→ **REQUIREMENT**:
Beneath this task is a listing. Count its lines that contain "agent" and answer with the number only.

→ **DATASET CONTENT**:
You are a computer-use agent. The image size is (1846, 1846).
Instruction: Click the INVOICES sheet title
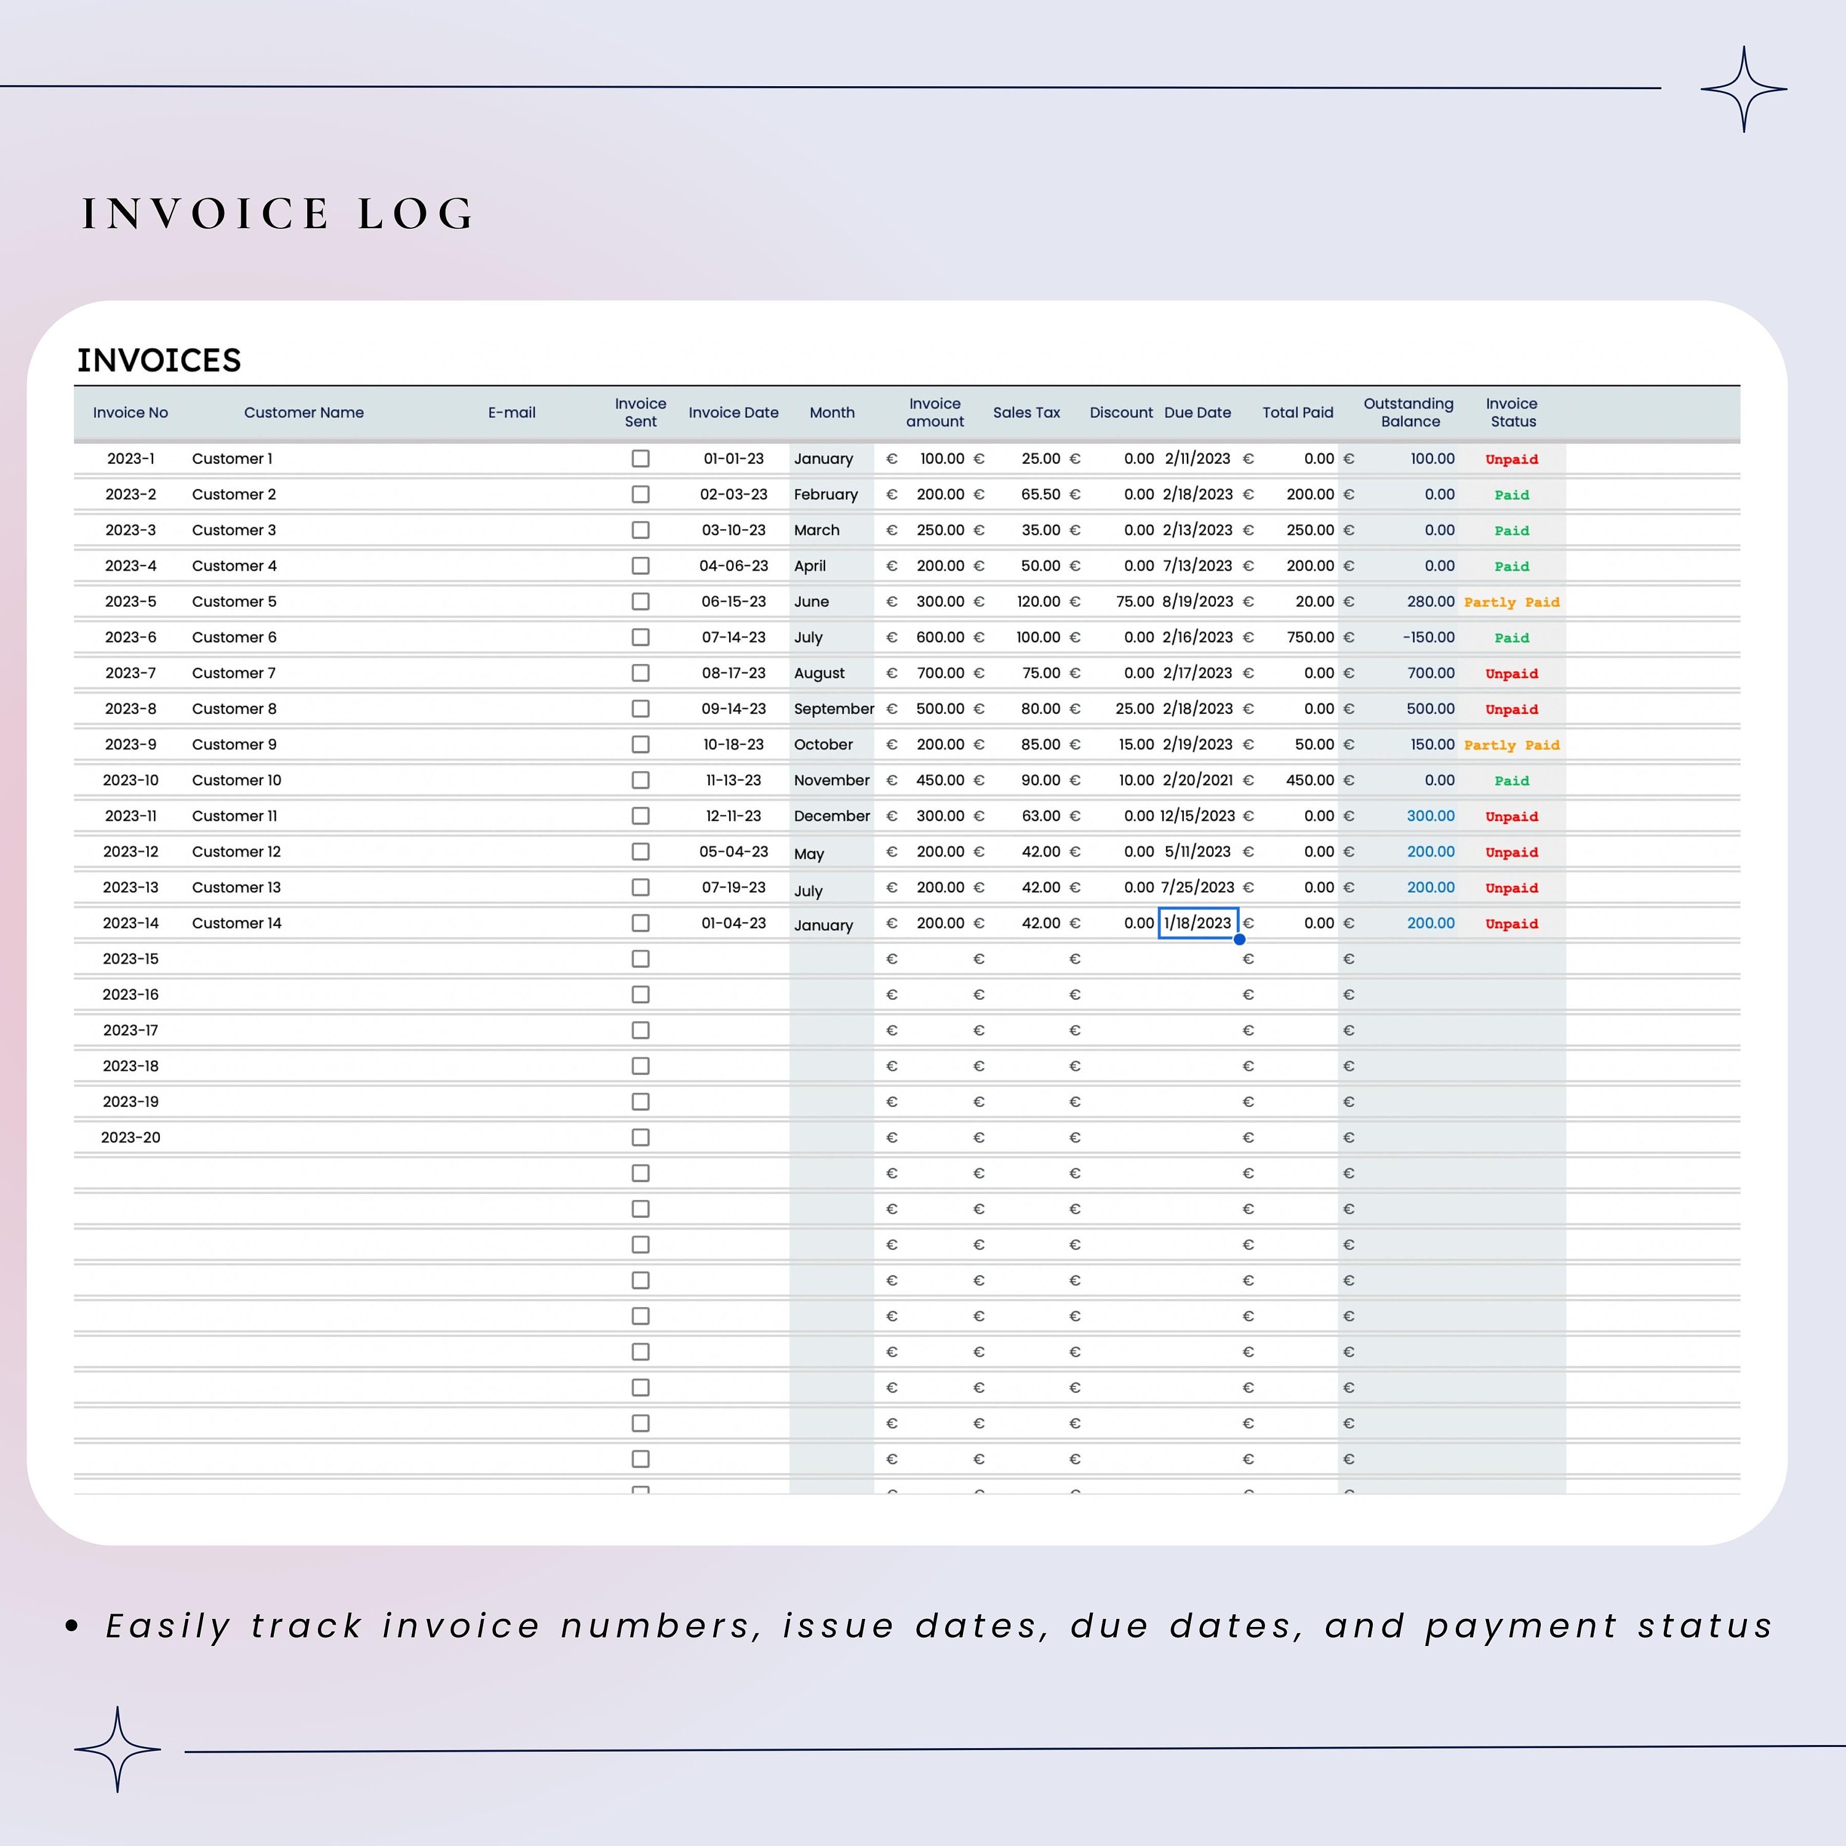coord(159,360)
---
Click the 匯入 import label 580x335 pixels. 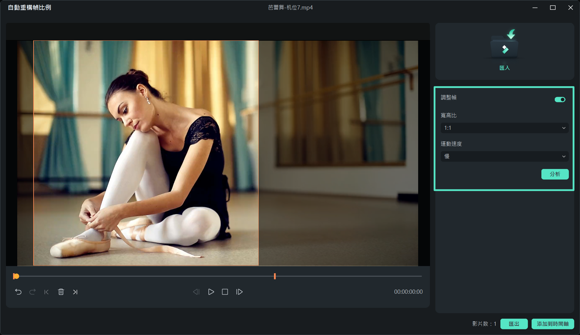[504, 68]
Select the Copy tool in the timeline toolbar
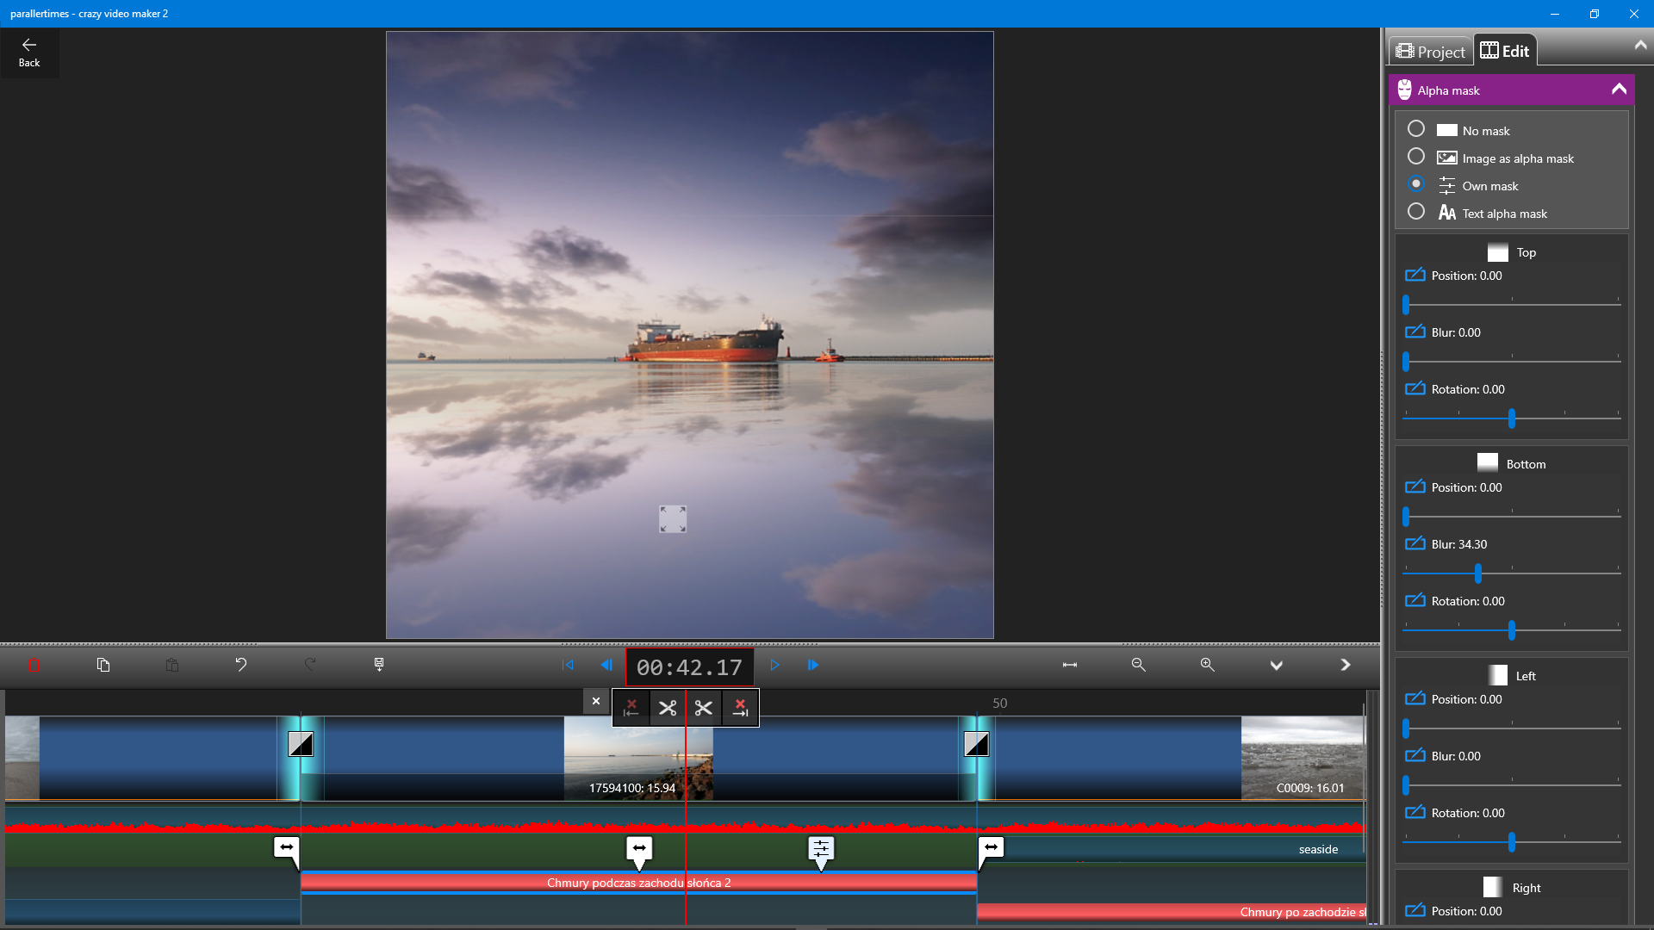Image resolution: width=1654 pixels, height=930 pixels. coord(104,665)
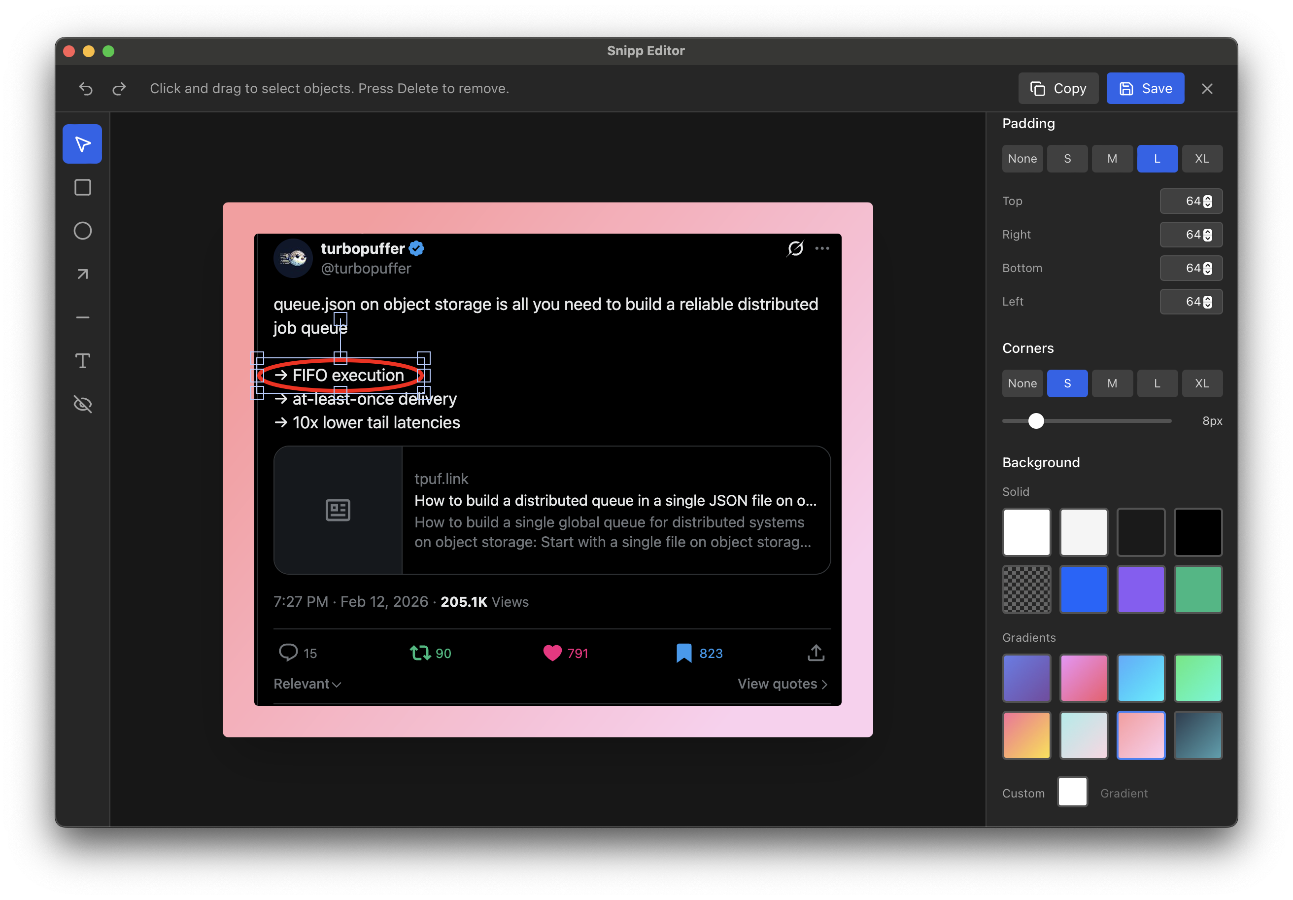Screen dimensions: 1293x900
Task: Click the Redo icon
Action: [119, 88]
==
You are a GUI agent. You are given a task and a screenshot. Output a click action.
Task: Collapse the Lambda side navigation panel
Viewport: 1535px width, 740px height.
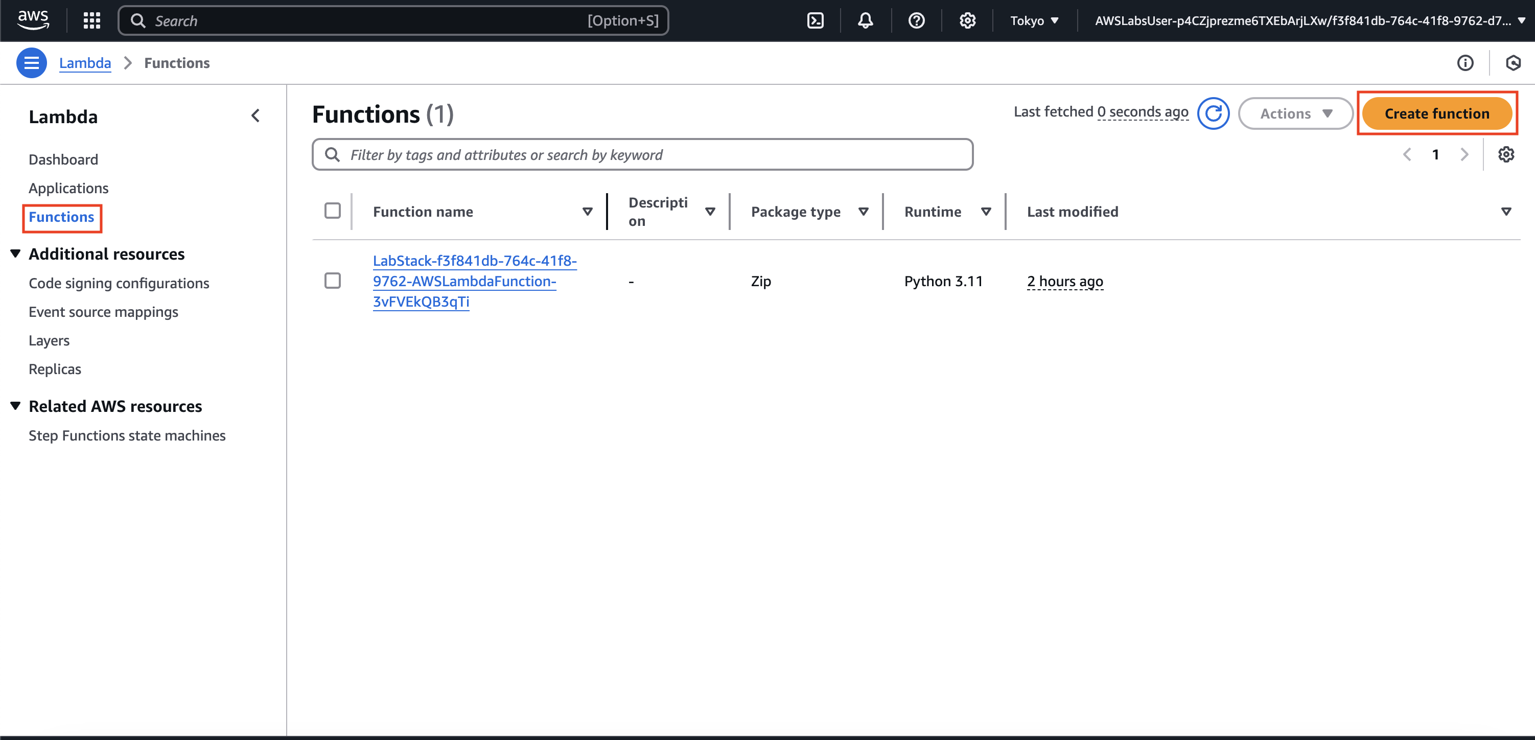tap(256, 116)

→ **REPLY TO THE EXERCISE**:
2